Und dann sollen alle Gäste natürlich etwas mit nach Hause nehmen — neben Fotos und Souvenirs vor allem ein Gefühl für das Land, seine Menschen und seine Geschichte. Da die meisten lokalen Guides noch immer mit einem Schwall von Daten, Begriffen und Namen jonglieren, bleibt davon nur wenig hängen. Also gilt es, im Vorfeld alle Informationen auf das Wesentliche zu komprimieren.

Heikel auf Reisen sind immer der erste und letzte Tag. Am Anfang sind die Erwartungen hoch und die Skepsis ist groß. Man kennt sich noch nicht.
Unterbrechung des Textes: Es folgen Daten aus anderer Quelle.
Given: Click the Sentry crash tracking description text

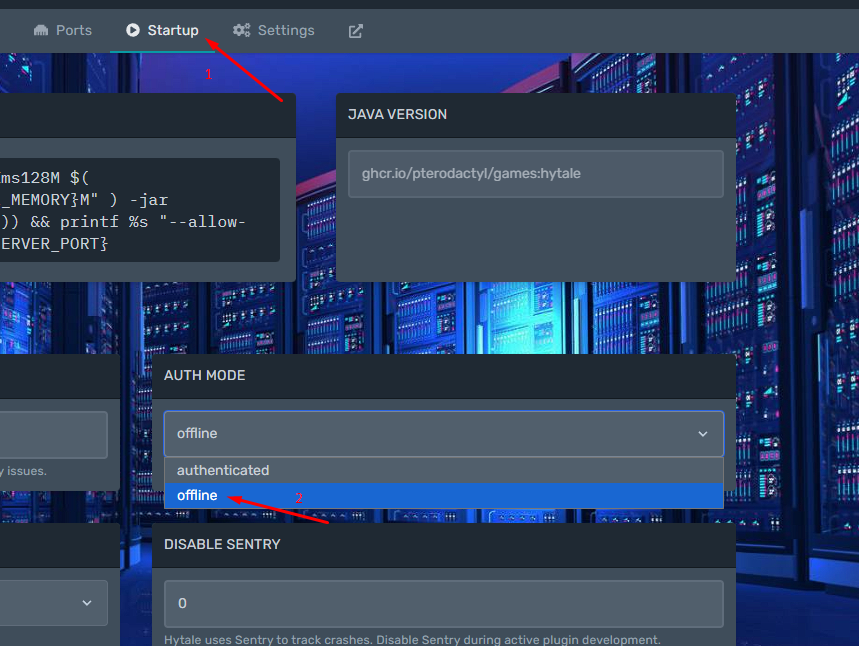Looking at the screenshot, I should (x=412, y=639).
In Dalmatien angekommen, hat die Gruppe schon einen langen Tag hinter sich. Ein Glas Sekt mit Häppchen und eine Vorstellungsrunde öffnen die Gesprächskreise.

Am letzten Tag wächst dann die Unruhe vor der Rückreise. Die Gruppe beginnt, sich aufzulösen. Zu Ende ist ein Reiseprogramm trotzdem erst am Flughafen. Bis dahin soll niemand auf seinen gepackten Koffern sitzen — schon gar nicht aus Langeweile. In Dalmatien schlage ich deshalb für die, die mögen, noch einen Besuch im neuen Kunstmuseum in Split vor. Danach gibt es ein zünftiges Mittagessen und eine Stadtführung in Trogir. Ein Juwel zum Schluss. Die Stadt liegt nur zehn Minuten vom Flughafen entfernt.

Nach acht Tagen sind alle Reisenden dann erstmal urlaubsreif — und falls nicht, dann doch zumindest ihr Reiseleiter.